提供テキスト
____

3.中国のグリーン政府木材調達の進展
ザ・ネイチャー・コンサーバシー(TNC)グリーン木材と持続可能な森林経営
プロジェクトマネージャー 陳 暁倩(チェン・シャオチェン)
プロジェクトマネージャー 陳 暁倩(チェン・シャオチェン)
世界、とくにインドネシアやブラジル、コンゴ流域地域、パプアニューギニア、ロシア、カンボジアなどの違法伐採とそれに関連する貿易は、深刻な社会的対立や暴力をもたらし、各国政府は何十億ドルもの税収を失い(年間50~100億米ドル)、さらに森林や生物多様性を保護する取り組みに多大な損害を与える要因となっている。
森林認証などの問題を解決するために利用できるさまざまな市場手段や木材の出所の加工・流通過程の管理を明確にするための民間セクターの取り組み以外に、政府の取り組みもまた市場活動を促進するために必要かつ重要な役割を担っている。
「政府木材調達政策」は、1990年代後半に有効な違法伐採対策として英国やデンマーク、オランダなどの欧州諸国だけでなく日本やニュージーランドなどの木材消費国政府によって導入されている。一般的に政府木材調達は、合法かつ持続可能な出所の林産品を購入することと定義される。「合法性」と「持続可能性」を測るための具体的な基準というのは国によって異なるが、多くの国では森林認証制度が採用されている。
合法性や持続可能性は政府調達のこれからの課題
1998年に国内全土で天然林の伐採が禁止されて以来、中国の近隣諸国からの木材製品の輸入は著しく増加している。中国は今や世界第2位の林産品の輸入国であり、世界最大の丸太および熱帯材の輸入国である。そしてここ数年、国内の政府機関は重要な林産品の消費者となっている。
中国の政府調達システムは20世紀後半に、改革・開放政策の実施に伴い、確立・発展した。「政府調達法」は2003年に施行された。2006年から始まった政府調達法の改訂作業は現在も続いている。林産品は政府調達全体のごく一部であり、この改訂の優先対象ではない。そして「グリーン」という概念は主に家具や床板、合板などの林産品に使われる接着剤や塗料からの汚染物質の排出削減を目的としている。
国家環境保護総局(SEPA)は財政部と合同で、環境ラベルを推進するための家具、床板、木質パネル産業に対して環境保護に関する業界基準を策定した。例えば家具や建具の場合、環境ラベルには・木材含有量が全重量の10%の場合、その木材はFSC認証を受けているものを除き保護されている天然林や希少樹種のものであってはならない・木質ボードは「環境ラベル製品に関する技術要件:人工木質のボード及び製品(HBC17-2003)」の関連する基準に従わなければならない――が要件として求められる
環境ラベルの技術的基準を採用することにより、これまでに家具企業24社、床板企業78社、木質パネル企業51社が政府調達における推奨サプライヤーとして「グリーン企業リスト」に掲載されている。しかし前述のように、中国での「グリーン」の概念は、英国やその他の国とは大きく異なる。中国は木材の合法性や持続可能性の立証よりも木材製品に使われる接着剤や塗料の毒性に関心がある。そのため、中国がサプライヤーに対し木材の出所の確認を求めるような拡大した概念を木材調達政策に導入するにはまだ時間がかかる。

____

保存済みの行
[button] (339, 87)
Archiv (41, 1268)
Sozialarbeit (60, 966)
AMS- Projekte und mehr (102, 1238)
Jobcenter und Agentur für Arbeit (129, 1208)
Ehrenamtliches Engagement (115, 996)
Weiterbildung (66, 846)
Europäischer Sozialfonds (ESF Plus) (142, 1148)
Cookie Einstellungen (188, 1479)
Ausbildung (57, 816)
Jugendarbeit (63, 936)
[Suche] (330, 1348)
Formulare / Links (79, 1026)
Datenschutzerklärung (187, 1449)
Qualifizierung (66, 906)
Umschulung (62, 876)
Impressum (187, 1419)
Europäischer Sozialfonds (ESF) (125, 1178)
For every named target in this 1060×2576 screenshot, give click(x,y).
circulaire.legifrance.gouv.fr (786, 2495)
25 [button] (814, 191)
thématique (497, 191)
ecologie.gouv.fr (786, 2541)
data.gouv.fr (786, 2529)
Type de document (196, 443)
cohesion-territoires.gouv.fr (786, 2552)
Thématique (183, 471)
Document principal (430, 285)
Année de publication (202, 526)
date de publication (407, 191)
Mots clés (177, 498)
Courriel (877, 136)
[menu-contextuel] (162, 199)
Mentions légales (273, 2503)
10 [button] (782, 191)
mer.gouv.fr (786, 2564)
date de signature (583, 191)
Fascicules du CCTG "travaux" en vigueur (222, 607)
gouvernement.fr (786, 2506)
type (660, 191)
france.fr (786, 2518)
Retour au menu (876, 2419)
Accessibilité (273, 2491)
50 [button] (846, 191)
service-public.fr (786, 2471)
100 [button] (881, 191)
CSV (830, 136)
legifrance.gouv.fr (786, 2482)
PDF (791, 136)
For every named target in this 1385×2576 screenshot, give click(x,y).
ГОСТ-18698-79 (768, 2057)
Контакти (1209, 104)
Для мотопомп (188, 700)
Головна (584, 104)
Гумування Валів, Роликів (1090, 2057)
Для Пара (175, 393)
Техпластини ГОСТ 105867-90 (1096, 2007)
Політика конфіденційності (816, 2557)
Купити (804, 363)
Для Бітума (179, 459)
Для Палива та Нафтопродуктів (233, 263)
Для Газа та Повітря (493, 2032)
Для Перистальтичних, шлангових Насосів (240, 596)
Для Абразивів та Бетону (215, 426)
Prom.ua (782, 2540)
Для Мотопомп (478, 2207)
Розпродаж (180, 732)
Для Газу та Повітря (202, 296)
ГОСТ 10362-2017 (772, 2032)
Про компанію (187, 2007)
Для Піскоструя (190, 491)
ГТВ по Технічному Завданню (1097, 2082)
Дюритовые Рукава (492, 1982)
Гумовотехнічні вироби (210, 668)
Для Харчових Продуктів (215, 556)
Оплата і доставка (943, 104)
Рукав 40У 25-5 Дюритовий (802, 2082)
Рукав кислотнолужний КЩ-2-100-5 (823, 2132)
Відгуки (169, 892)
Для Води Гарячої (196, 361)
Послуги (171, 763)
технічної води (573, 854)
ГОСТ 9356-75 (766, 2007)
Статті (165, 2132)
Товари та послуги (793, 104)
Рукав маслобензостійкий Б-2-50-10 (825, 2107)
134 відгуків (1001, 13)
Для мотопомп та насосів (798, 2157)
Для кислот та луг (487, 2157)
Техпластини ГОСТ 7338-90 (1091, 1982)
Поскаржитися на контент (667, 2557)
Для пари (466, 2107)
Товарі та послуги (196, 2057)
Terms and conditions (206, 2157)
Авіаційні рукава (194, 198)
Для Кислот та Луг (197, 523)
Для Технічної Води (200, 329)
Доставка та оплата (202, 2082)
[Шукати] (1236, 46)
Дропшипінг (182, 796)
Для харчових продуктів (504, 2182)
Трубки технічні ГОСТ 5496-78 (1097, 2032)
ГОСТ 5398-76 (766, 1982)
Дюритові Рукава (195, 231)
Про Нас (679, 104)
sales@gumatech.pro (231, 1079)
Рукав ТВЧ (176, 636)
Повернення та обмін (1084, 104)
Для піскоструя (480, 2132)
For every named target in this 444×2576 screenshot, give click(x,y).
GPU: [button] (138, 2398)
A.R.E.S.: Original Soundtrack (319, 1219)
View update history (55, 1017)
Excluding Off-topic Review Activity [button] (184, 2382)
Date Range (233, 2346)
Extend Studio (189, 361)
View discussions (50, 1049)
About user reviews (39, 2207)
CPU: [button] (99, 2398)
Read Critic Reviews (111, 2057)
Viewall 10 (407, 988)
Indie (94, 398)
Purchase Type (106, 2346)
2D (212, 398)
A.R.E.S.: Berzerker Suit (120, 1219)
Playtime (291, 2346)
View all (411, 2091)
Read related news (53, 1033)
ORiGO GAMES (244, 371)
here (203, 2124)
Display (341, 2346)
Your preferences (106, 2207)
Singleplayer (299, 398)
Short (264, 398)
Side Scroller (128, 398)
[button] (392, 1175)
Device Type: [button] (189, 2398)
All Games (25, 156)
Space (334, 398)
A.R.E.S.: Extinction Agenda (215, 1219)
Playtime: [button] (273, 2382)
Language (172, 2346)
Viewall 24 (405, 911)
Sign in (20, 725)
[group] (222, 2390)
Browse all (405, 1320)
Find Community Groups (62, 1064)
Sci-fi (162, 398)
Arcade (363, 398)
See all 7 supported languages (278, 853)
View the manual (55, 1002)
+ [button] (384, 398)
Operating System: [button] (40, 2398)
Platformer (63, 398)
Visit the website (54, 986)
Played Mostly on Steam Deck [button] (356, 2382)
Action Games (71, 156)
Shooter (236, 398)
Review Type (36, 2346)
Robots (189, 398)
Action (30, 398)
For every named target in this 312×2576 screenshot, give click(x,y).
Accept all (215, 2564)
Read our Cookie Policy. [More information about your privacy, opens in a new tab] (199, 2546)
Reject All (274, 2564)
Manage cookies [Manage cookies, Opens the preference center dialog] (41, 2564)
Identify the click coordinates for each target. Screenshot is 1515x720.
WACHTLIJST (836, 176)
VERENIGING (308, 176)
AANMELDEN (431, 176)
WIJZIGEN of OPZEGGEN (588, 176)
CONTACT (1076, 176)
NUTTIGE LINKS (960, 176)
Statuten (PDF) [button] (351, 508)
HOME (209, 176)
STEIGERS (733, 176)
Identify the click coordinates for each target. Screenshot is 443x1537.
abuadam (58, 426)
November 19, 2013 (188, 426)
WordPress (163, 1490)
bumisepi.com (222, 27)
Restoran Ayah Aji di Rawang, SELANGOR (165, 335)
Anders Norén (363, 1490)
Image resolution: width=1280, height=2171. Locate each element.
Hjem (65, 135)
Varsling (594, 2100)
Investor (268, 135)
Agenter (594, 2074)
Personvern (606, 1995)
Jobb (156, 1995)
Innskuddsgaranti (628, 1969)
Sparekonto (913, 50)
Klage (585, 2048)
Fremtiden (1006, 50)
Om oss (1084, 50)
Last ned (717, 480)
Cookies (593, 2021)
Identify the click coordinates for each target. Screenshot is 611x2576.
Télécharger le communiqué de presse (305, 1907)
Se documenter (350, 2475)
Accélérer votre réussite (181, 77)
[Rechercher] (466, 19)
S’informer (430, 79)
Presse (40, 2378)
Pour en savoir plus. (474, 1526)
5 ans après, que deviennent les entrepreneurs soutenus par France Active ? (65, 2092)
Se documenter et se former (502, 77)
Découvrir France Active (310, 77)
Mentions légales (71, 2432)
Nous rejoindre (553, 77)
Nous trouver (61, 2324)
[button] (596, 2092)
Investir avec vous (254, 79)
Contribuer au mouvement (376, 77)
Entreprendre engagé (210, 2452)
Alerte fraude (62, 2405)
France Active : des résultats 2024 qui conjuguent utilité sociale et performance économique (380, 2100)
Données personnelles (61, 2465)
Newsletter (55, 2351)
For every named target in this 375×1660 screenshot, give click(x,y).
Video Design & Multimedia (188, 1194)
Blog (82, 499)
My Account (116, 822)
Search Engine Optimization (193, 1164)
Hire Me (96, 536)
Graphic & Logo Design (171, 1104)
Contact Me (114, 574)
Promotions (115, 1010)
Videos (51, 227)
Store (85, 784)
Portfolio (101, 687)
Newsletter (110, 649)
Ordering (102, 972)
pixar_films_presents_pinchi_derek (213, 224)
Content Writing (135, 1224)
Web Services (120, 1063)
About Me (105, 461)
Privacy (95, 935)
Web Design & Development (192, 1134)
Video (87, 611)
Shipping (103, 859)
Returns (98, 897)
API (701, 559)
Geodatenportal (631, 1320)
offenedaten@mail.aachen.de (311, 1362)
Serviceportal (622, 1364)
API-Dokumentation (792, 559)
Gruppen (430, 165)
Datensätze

____

課題指示
上の提供テキストについて、「世界、とくにインドネシアやブ」から「かつ重要な役割を担っている。」までの範囲を一字も変えずに出力せよ。

想定解答
世界、とくにインドネシアやブラジル、コンゴ流域地域、パプアニューギニア、ロシア、カンボジアなどの違法伐採とそれに関連する貿易は、深刻な社会的対立や暴力をもたらし、各国政府は何十億ドルもの税収を失い(年間50~100億米ドル)、さらに森林や生物多様性を保護する取り組みに多大な損害を与える要因となっている。
森林認証などの問題を解決するために利用できるさまざまな市場手段や木材の出所の加工・流通過程の管理を明確にするための民間セクターの取り組み以外に、政府の取り組みもまた市場活動を促進するために必要かつ重要な役割を担っている。